Reproduce the following data line for line, with no changes.
# start of Provided records
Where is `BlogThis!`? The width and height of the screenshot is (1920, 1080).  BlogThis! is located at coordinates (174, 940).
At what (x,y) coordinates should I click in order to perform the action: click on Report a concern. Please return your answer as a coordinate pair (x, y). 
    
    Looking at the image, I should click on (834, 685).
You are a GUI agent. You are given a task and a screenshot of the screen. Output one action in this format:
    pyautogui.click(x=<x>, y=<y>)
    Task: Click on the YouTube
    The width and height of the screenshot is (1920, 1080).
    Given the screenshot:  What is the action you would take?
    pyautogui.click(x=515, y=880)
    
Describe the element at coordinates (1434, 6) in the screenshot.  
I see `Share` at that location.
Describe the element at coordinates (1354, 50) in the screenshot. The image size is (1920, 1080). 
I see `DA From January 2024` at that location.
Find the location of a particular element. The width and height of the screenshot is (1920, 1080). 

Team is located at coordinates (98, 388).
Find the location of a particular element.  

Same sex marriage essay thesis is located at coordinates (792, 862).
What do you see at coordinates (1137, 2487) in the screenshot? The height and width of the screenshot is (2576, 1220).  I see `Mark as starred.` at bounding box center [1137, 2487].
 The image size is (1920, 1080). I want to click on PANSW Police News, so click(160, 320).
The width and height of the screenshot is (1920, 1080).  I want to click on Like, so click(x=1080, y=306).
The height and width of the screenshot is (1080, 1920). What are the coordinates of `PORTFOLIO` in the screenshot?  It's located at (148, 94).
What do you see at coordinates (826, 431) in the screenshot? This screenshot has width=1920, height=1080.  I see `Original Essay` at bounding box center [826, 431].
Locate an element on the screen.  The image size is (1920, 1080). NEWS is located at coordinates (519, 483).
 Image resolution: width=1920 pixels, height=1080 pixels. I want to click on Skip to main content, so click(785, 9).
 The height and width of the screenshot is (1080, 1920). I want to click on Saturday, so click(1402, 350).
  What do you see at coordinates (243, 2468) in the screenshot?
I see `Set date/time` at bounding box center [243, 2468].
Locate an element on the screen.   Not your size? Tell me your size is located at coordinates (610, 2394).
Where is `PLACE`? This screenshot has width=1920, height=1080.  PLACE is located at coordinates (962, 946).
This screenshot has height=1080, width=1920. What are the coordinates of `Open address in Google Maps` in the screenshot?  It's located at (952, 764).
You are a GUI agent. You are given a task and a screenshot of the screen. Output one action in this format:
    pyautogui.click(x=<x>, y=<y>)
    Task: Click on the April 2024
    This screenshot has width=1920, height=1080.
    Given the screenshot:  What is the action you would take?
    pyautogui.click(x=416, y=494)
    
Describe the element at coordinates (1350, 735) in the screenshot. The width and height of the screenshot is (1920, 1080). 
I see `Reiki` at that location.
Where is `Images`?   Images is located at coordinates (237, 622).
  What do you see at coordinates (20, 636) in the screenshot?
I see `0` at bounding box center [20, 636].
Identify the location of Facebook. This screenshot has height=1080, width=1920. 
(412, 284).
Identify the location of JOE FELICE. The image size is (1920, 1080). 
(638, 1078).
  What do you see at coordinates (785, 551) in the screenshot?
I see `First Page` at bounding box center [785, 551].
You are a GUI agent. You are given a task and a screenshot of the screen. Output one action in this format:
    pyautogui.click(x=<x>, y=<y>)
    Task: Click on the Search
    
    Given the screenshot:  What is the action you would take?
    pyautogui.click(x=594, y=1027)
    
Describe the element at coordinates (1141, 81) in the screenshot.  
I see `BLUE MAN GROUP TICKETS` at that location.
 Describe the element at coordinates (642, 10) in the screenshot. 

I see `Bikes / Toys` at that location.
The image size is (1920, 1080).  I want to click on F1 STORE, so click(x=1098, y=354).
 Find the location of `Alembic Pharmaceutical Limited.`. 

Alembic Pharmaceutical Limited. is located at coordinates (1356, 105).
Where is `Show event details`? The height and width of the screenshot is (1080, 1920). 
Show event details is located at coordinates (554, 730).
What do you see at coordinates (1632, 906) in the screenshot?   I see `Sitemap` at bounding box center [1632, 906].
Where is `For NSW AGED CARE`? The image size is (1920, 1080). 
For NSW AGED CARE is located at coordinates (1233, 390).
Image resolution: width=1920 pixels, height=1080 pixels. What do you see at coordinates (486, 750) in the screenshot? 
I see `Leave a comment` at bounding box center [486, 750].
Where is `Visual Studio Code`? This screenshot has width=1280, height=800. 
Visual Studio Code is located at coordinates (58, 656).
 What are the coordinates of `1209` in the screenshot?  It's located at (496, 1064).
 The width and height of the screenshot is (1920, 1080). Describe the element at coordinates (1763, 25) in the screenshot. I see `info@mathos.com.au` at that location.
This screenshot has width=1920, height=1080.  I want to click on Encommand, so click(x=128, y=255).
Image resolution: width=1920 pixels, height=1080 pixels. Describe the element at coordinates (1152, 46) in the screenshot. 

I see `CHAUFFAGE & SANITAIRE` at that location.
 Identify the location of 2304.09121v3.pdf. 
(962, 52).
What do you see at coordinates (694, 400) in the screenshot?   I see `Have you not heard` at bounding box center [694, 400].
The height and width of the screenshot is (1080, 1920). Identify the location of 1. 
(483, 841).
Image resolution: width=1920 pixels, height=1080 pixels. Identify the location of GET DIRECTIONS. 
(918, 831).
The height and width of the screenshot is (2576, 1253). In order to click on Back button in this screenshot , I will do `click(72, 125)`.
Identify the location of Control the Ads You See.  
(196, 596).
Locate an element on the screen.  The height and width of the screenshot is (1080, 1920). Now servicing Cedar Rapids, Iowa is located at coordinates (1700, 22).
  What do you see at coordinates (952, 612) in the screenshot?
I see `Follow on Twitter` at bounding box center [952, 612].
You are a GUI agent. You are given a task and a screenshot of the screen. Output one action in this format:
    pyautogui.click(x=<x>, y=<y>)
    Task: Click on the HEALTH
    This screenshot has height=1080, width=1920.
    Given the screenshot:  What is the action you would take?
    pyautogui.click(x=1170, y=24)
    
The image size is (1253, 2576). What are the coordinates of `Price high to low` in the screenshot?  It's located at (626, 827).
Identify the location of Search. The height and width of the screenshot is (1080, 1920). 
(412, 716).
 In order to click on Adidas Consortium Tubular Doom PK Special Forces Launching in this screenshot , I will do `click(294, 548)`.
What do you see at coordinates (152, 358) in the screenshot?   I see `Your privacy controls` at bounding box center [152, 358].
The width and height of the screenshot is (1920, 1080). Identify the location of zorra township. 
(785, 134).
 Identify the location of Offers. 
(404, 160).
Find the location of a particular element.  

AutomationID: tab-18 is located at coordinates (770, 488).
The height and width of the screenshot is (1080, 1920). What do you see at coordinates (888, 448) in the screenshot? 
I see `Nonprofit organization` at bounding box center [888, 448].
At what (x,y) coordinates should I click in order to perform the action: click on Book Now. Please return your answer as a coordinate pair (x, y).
# end of Provided records
> [Output]:
Where is `BlogThis!`? The width and height of the screenshot is (1920, 1080).  BlogThis! is located at coordinates (174, 940).
At what (x,y) coordinates should I click in order to perform the action: click on Report a concern. Please return your answer as a coordinate pair (x, y). 
    
    Looking at the image, I should click on (834, 685).
You are a GUI agent. You are given a task and a screenshot of the screen. Output one action in this format:
    pyautogui.click(x=<x>, y=<y>)
    Task: Click on the YouTube
    The width and height of the screenshot is (1920, 1080).
    Given the screenshot:  What is the action you would take?
    pyautogui.click(x=515, y=880)
    
Describe the element at coordinates (1434, 6) in the screenshot.  
I see `Share` at that location.
Describe the element at coordinates (1354, 50) in the screenshot. The image size is (1920, 1080). 
I see `DA From January 2024` at that location.
Find the location of a particular element. The width and height of the screenshot is (1920, 1080). 

Team is located at coordinates (98, 388).
Find the location of a particular element.  

Same sex marriage essay thesis is located at coordinates (792, 862).
What do you see at coordinates (1137, 2487) in the screenshot? The height and width of the screenshot is (2576, 1220).  I see `Mark as starred.` at bounding box center [1137, 2487].
 The image size is (1920, 1080). I want to click on PANSW Police News, so click(160, 320).
The width and height of the screenshot is (1920, 1080).  I want to click on Like, so click(x=1080, y=306).
The height and width of the screenshot is (1080, 1920). What are the coordinates of `PORTFOLIO` in the screenshot?  It's located at (148, 94).
What do you see at coordinates (826, 431) in the screenshot? This screenshot has width=1920, height=1080.  I see `Original Essay` at bounding box center [826, 431].
Locate an element on the screen.  The image size is (1920, 1080). NEWS is located at coordinates (519, 483).
 Image resolution: width=1920 pixels, height=1080 pixels. I want to click on Skip to main content, so click(785, 9).
 The height and width of the screenshot is (1080, 1920). I want to click on Saturday, so click(1402, 350).
  What do you see at coordinates (243, 2468) in the screenshot?
I see `Set date/time` at bounding box center [243, 2468].
Locate an element on the screen.   Not your size? Tell me your size is located at coordinates (610, 2394).
Where is `PLACE`? This screenshot has width=1920, height=1080.  PLACE is located at coordinates (962, 946).
This screenshot has height=1080, width=1920. What are the coordinates of `Open address in Google Maps` in the screenshot?  It's located at (952, 764).
You are a GUI agent. You are given a task and a screenshot of the screen. Output one action in this format:
    pyautogui.click(x=<x>, y=<y>)
    Task: Click on the April 2024
    This screenshot has width=1920, height=1080.
    Given the screenshot:  What is the action you would take?
    pyautogui.click(x=416, y=494)
    
Describe the element at coordinates (1350, 735) in the screenshot. The width and height of the screenshot is (1920, 1080). 
I see `Reiki` at that location.
Where is `Images`?   Images is located at coordinates (237, 622).
  What do you see at coordinates (20, 636) in the screenshot?
I see `0` at bounding box center [20, 636].
Identify the location of Facebook. This screenshot has height=1080, width=1920. 
(412, 284).
Identify the location of JOE FELICE. The image size is (1920, 1080). 
(638, 1078).
  What do you see at coordinates (785, 551) in the screenshot?
I see `First Page` at bounding box center [785, 551].
You are a GUI agent. You are given a task and a screenshot of the screen. Output one action in this format:
    pyautogui.click(x=<x>, y=<y>)
    Task: Click on the Search
    
    Given the screenshot:  What is the action you would take?
    pyautogui.click(x=594, y=1027)
    
Describe the element at coordinates (1141, 81) in the screenshot.  
I see `BLUE MAN GROUP TICKETS` at that location.
 Describe the element at coordinates (642, 10) in the screenshot. 

I see `Bikes / Toys` at that location.
The image size is (1920, 1080).  I want to click on F1 STORE, so click(x=1098, y=354).
 Find the location of `Alembic Pharmaceutical Limited.`. 

Alembic Pharmaceutical Limited. is located at coordinates (1356, 105).
Where is `Show event details`? The height and width of the screenshot is (1080, 1920). 
Show event details is located at coordinates (554, 730).
What do you see at coordinates (1632, 906) in the screenshot?   I see `Sitemap` at bounding box center [1632, 906].
Where is `For NSW AGED CARE`? The image size is (1920, 1080). 
For NSW AGED CARE is located at coordinates (1233, 390).
Image resolution: width=1920 pixels, height=1080 pixels. What do you see at coordinates (486, 750) in the screenshot? 
I see `Leave a comment` at bounding box center [486, 750].
Where is `Visual Studio Code`? This screenshot has width=1280, height=800. 
Visual Studio Code is located at coordinates (58, 656).
 What are the coordinates of `1209` in the screenshot?  It's located at (496, 1064).
 The width and height of the screenshot is (1920, 1080). Describe the element at coordinates (1763, 25) in the screenshot. I see `info@mathos.com.au` at that location.
This screenshot has width=1920, height=1080.  I want to click on Encommand, so click(x=128, y=255).
Image resolution: width=1920 pixels, height=1080 pixels. Describe the element at coordinates (1152, 46) in the screenshot. 

I see `CHAUFFAGE & SANITAIRE` at that location.
 Identify the location of 2304.09121v3.pdf. 
(962, 52).
What do you see at coordinates (694, 400) in the screenshot?   I see `Have you not heard` at bounding box center [694, 400].
The height and width of the screenshot is (1080, 1920). Identify the location of 1. 
(483, 841).
Image resolution: width=1920 pixels, height=1080 pixels. Identify the location of GET DIRECTIONS. 
(918, 831).
The height and width of the screenshot is (2576, 1253). In order to click on Back button in this screenshot , I will do `click(72, 125)`.
Identify the location of Control the Ads You See.  
(196, 596).
Locate an element on the screen.  The height and width of the screenshot is (1080, 1920). Now servicing Cedar Rapids, Iowa is located at coordinates (1700, 22).
  What do you see at coordinates (952, 612) in the screenshot?
I see `Follow on Twitter` at bounding box center [952, 612].
You are a GUI agent. You are given a task and a screenshot of the screen. Output one action in this format:
    pyautogui.click(x=<x>, y=<y>)
    Task: Click on the HEALTH
    This screenshot has height=1080, width=1920.
    Given the screenshot:  What is the action you would take?
    pyautogui.click(x=1170, y=24)
    
The image size is (1253, 2576). What are the coordinates of `Price high to low` in the screenshot?  It's located at (626, 827).
Identify the location of Search. The height and width of the screenshot is (1080, 1920). 
(412, 716).
 In order to click on Adidas Consortium Tubular Doom PK Special Forces Launching in this screenshot , I will do `click(294, 548)`.
What do you see at coordinates (152, 358) in the screenshot?   I see `Your privacy controls` at bounding box center [152, 358].
The width and height of the screenshot is (1920, 1080). Identify the location of zorra township. 
(785, 134).
 Identify the location of Offers. 
(404, 160).
Find the location of a particular element.  

AutomationID: tab-18 is located at coordinates (770, 488).
The height and width of the screenshot is (1080, 1920). What do you see at coordinates (888, 448) in the screenshot? 
I see `Nonprofit organization` at bounding box center [888, 448].
At what (x,y) coordinates should I click in order to perform the action: click on Book Now. Please return your answer as a coordinate pair (x, y).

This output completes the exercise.